#### Extracted entries ####
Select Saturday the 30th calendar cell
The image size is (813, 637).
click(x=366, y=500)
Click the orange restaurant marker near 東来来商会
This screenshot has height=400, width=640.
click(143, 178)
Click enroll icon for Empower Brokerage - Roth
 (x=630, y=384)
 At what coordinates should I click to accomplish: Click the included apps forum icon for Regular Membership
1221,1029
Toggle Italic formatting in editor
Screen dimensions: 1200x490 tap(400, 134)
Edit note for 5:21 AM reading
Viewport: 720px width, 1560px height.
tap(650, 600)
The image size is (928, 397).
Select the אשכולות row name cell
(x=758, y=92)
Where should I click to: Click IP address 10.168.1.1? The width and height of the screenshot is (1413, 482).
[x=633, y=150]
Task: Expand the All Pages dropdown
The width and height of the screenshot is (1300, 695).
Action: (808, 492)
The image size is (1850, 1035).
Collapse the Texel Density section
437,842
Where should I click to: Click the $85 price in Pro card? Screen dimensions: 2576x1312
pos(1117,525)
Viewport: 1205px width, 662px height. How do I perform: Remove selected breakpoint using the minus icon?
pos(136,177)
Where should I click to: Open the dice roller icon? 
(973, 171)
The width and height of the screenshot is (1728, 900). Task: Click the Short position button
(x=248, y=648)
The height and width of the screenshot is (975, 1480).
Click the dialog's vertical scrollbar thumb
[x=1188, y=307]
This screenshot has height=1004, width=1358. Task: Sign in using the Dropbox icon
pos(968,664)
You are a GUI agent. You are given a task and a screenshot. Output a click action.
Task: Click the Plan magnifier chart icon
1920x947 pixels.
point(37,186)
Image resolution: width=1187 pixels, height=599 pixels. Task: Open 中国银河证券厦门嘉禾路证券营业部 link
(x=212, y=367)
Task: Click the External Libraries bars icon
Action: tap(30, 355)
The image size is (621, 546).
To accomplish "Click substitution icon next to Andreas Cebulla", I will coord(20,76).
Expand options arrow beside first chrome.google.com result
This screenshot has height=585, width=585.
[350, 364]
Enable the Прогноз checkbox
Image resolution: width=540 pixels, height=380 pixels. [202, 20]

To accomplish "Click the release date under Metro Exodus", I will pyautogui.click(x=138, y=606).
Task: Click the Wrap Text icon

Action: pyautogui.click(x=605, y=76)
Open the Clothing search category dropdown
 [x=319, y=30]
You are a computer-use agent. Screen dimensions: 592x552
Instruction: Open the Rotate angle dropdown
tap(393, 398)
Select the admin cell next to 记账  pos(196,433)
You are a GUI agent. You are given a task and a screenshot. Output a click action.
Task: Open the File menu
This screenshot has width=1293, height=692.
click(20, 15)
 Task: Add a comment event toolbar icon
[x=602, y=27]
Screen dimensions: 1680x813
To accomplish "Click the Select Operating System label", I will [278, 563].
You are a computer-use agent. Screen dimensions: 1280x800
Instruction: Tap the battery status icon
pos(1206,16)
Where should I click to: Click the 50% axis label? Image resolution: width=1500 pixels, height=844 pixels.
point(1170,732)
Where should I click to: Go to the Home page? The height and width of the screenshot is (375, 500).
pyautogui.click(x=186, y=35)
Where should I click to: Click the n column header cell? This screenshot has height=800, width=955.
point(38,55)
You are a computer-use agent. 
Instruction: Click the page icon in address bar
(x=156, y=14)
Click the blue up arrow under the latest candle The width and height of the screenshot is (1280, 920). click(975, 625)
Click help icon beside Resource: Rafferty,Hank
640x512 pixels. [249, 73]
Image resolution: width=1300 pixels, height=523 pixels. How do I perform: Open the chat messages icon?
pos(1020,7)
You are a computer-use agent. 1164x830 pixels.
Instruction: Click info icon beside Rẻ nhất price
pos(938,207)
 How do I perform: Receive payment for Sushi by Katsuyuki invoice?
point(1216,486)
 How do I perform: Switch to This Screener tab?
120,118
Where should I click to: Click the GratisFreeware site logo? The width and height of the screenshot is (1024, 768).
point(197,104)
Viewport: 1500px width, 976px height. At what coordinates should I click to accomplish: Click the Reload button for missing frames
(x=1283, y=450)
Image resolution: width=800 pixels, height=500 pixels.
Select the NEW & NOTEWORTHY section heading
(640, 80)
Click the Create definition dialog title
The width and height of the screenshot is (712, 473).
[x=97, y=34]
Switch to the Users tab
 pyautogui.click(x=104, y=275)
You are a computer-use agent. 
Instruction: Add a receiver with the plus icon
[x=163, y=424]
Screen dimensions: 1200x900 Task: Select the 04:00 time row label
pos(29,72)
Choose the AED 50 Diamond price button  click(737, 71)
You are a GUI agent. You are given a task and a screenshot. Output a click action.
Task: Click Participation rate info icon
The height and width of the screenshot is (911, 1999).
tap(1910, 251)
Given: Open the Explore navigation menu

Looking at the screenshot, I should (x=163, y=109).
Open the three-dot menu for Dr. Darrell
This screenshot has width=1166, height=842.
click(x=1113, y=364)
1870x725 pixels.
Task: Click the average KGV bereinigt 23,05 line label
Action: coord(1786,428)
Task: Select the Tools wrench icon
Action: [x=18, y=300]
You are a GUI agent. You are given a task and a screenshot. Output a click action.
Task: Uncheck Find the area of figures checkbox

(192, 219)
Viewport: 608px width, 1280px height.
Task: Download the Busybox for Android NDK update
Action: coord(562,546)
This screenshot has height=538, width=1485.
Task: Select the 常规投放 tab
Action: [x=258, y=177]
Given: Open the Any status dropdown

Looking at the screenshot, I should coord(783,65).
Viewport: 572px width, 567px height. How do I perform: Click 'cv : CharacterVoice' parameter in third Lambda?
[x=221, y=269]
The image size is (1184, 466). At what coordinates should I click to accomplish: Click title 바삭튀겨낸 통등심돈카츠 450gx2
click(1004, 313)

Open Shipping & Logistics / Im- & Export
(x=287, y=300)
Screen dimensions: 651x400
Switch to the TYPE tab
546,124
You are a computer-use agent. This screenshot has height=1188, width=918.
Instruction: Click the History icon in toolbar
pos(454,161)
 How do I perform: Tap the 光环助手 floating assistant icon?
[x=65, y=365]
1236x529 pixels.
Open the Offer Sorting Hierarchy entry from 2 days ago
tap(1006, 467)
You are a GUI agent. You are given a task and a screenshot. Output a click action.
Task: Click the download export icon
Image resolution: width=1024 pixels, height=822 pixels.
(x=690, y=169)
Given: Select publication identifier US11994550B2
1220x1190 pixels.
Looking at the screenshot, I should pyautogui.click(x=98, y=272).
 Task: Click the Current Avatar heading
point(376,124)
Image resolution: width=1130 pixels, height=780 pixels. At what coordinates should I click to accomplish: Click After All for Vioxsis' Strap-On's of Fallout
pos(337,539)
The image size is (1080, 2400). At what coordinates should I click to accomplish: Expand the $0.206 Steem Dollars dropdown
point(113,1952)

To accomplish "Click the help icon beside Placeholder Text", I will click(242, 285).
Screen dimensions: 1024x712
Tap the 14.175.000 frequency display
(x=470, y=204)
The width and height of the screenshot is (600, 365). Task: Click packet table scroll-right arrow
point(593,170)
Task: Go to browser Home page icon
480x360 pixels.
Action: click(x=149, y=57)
####
● **Work to complete**
The line containing "Tap the 14.175.000 frequency display" opens the range, and the last line of the entries closes it; copy that range exactly.

● **Written solution**
Tap the 14.175.000 frequency display
(x=470, y=204)
The width and height of the screenshot is (600, 365). Task: Click packet table scroll-right arrow
point(593,170)
Task: Go to browser Home page icon
480x360 pixels.
Action: click(x=149, y=57)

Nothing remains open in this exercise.